MilanoLa fidanzata, classica «brava ragazza» incensurata, non vedendolo tornare a casa, nell'appartamentino rabberciato di Trezzo d'Adda che dividevano insieme, aveva intuito che si era ficcato nell'ennesimo guaio. Così martedì pomeriggio si è decisa e, anche se controvoglia, ha denunciato la scomparsa del suo convivente ai carabinieri della stazione locale. È toccato così a questa ventenne albanese riconoscere ieri all'alba all'obitorio milanese di piazzale Gorini, nel giovane cadavere del connazionale compagno di vita, il ladro 22enne ucciso a Vaprio d'Adda dal pensionato Francesco Sicignano. «È lui» ha dichiarato tra le lacrime. «Non era cattivo - ha insistito più volte, quasi a volerlo scusare, tentando di ricucirgli una dignità - ma con la vita che faceva sapevo che prima o poi ci avrebbe rimesso la pelle, che gli sarebbe successo qualcosa di brutto».

Balordo nell'anima o povero disperato, a questo punto poco conta. Gli investigatori dell'Arma dei carabinieri (che ancora non ne hanno diffuso nome e cognome) ne sono convinti: «Faceva sicuramente parte di una banda omogenea di ladri specializzati in furti in appartamento. I due complici a cui diamo la caccia e che la sera che è stato ucciso erano con lui a Vaprio in via Cagnola 19, sono al 99 per cento albanesi come lui».

A chi si ostina a buttare la croce sul pensionato che ha sparato al ladro nella sua villetta di Vaprio d'Adda, facendo notare insistentemente come il proiettile che ha ucciso l'albanese 22enne avrebbe avuto una traiettoria dall'alto verso il basso, compatibile, per esempio, con un colpo sparato dalla cima delle scale verso i gradini in basso e quindi a far apparire il padrone di casa un ex consulente finanziario dal passato non proprio limpidissimo e dal grilletto facile, segnaliamo che il ménage dell'albanese ucciso era piuttosto routinario e comprendeva purtroppo un fitto «fuori e dentro» dal carcere.

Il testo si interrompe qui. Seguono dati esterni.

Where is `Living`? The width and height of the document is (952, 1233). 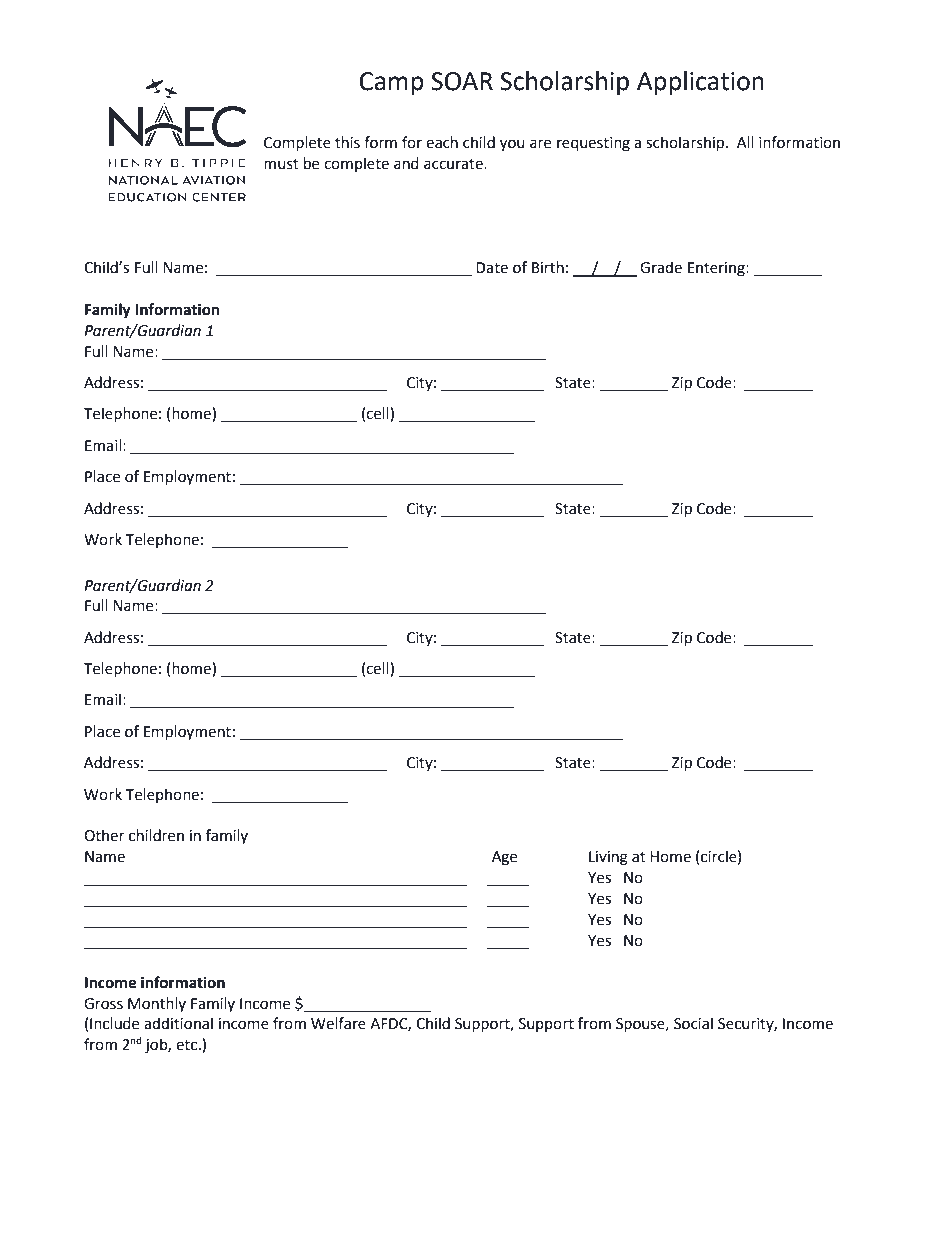
Living is located at coordinates (608, 858).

Arrivato clandestinamente in Italia nel 2012, a 19 anni, il giovane aveva collezionato diversi precedenti penali, per lo più per furto e rapina, i cosiddetti «reati contro il patrimonio».

Dopo l'ennesima scarcerazione per furto (era stato catturato in flagranza), l'anno successivo il ragazzo era stato espulso «coattivamente»: preso e messo su un aereo, accompagnato dalla polizia, con biglietto di sola andata, Malpensa-Tirana. Tenace, forse davvero disperato, era riuscito a tornare nel Milanese. E con la sua vita spericolata, qui ha trovato la morte.